As a consequence, many leaders in the 1780s proposed major changes to their constitutional structures, including the abolition of term limits. In Pennsylvania, reformers eliminated rotation in office on the grounds that “the privilege of the people in elections is so far infringed as they are thereby deprived of the right of choosing those persons whom they would prefer.”

The new federal Constitution, itself a reaction to the excessive populism of 1776, also did away with any semblance of term limits, much to the chagrin of Thomas Jefferson and many others uneasy over the extraordinary power of the presidency. Jefferson thought that without rotation in office the president would always be re-elected and thus would serve for life. When he became president he stepped down after two terms and thus affirmed the precedent that Washington had established — a precedent finally made part of the Constitution by the 22nd Amendment in 1951.
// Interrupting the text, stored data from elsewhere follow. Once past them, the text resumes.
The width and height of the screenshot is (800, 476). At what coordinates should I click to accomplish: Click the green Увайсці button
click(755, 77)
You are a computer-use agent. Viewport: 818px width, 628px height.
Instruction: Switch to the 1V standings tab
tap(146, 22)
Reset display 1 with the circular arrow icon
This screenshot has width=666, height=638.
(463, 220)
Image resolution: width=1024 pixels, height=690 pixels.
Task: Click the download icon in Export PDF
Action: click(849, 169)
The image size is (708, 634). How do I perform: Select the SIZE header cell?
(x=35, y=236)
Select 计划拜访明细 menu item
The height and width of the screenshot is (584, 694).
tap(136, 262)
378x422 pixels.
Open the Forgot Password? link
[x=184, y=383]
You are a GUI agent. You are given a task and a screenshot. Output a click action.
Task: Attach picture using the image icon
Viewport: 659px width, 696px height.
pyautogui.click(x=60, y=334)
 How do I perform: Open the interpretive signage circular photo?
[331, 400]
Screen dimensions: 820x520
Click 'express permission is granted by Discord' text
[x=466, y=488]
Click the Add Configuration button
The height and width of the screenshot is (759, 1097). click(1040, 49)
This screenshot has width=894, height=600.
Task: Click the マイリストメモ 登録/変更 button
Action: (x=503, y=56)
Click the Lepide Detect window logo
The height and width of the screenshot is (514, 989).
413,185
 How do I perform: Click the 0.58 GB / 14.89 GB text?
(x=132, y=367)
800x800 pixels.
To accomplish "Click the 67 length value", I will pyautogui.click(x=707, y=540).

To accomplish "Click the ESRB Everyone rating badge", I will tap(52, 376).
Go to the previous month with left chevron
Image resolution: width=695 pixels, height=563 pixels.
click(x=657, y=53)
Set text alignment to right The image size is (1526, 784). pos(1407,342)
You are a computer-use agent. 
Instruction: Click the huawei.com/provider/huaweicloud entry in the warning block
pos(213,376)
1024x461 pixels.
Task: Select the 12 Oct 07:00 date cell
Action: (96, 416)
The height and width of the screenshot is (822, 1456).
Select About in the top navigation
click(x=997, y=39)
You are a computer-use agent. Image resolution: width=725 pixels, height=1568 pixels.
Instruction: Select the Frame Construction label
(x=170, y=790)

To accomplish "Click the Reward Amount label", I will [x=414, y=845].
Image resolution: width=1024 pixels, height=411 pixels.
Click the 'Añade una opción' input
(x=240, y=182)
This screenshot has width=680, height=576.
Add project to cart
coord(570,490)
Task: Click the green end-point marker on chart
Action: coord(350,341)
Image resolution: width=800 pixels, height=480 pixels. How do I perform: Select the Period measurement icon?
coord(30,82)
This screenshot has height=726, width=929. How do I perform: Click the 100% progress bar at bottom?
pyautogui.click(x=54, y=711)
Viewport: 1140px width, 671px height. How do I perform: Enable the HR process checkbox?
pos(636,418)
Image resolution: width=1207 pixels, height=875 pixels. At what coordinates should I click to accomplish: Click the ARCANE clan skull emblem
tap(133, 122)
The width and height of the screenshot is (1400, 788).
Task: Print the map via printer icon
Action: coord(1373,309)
Although federal term limits have been confined to the presidency, the fear of entrenched and far-removed political power, as the present anti-incumbency mood suggests, remains very much part of American popular culture. Yet precisely because we are such a rambunctious and democratic people, as the framers of 1787 appreciated, we have learned that a government made up of rotating amateurs cannot maintain the steadiness and continuity that our expansive Republic requires.

Gordon S. Wood, a professor emeritus of history at Brown, is the author, most recently, of “Empire of Liberty: A History of the Early Republic, 1789-1815.”

See Gordon Wood video on the American Founding Fathers.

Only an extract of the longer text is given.